Margaret Glaspy on Releasing an Album During a Pandemic

Glaspy's Devotion came out right as the coronavirus indefinitely halted live music. Here's how she found inspiration amidst the challenge.

November 9, 2020

Margaret Glaspy ’07 released her second album, Devotion, on March 27, 2020.

In any other year, that sentence would’ve been just a fact, something you’d look up on Wikipedia and then move on. But in 2020, the month of March brought an enormous amount of change to lives across the United States as the coronavirus reached pandemic levels. By the time Devotion came out, Berklee students were almost a week into their abrupt shift from campus life to remote learning. The situation, to put it mildly, had changed.

Glaspy was in rehearsal with her band, getting ready to hit the road to promote the album, when she got a phone call saying that touring wasn’t going to be possible due to the pandemic. “My first feeling was that I was just so glad I was okay and that my family was okay and that I was healthy,” Glaspy said. After that, she said things “followed with little bits of shock. Like, I would accept it and feel totally fine and then…I’d look at the calendar and realize, wow, I was supposed to be in Paris today, or I was supposed be in Germany today…. It took a little while to understand.”

Because there isn’t an infrastructure for touring right have to bring [music] to people in some kind of digital format. Therefore, it’s harder for surprises to happen. You have to plan the surprises.

—Margaret Glaspy '07

Glaspy was quick to realize that upping her digital presence would be a key way to get her music out to people and connect with audiences. In fact, the same day Berklee began its remote curriculum in March, Glaspy released a video on YouTube of her and her partner (and fellow Berklee alumnus), the guitarist Julian Lage '09, performing an original song for Live from Home, the quarantine version of Chris Thile’s Live from Here radio show. That would be the first in a string of intimate, acoustic performances Glaspy would share on her YouTube channel over the coming months.
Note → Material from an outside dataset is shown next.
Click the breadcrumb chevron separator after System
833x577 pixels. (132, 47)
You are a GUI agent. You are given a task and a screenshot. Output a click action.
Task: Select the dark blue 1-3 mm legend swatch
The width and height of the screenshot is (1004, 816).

Watch Glaspy and Lage perform their song "Katonah" for Live from Home:

“Because there isn’t an infrastructure for touring right now, I think you have to be so forward with playing music because you have to bring it to people in some kind of digital format,” Glaspy said, describing her approach. “Therefore, it’s harder for surprises to happen. You have to plan the surprises.”

In other interviews surrounding the themes behind Devotion, Glaspy has talked at length about how getting away from the familiarity of the guitar helped her approach her sound for the new record, which often skews toward synthesizers and processed vocals. In a way, it made a seasoned musician—Glaspy has been playing fiddle since she was 8 or 9 and studied voice at Berklee—embrace being vulnerable. That vulnerability influenced her lyrics as she explored the idea of what a long-term love relationship—devotion, in other words—really requires.

Those intimate, acoustic performances are a far cry from the often more electronic sound that Devotion showcases; those lessons in vulnerability seem to have provided her a strong sense of resilience and agility in the face of so much change. It makes sense, then, that her songwriting has shifted back to the guitar. “I’m leaning on it more than ever. I’ve become friends with it again,” she said. And that process has been fruitful, as her daily songwriting practice has opened new creative doors to the point that she plans to have yet another full-length record recorded by the end of the year. “The whole thing is really just showing up,” she said. “That way I can say I’m a songwriter every day.”

For all those budding artists and Berklee students who feel like they’re looking toward an uncertain future in the music industry, Glaspy points to something she learned during the short time she was at Berklee. “Moving to Boston from a tiny town in California was the biggest investment in myself,” she said about her decision to enroll at Berklee. “Your biggest asset is that it’s worth something to take what you need and keep moving. It’s worth it—it doesn’t have to look like your peer on your left or your peer on your right. It's okay to stay true to what you need in the moment.”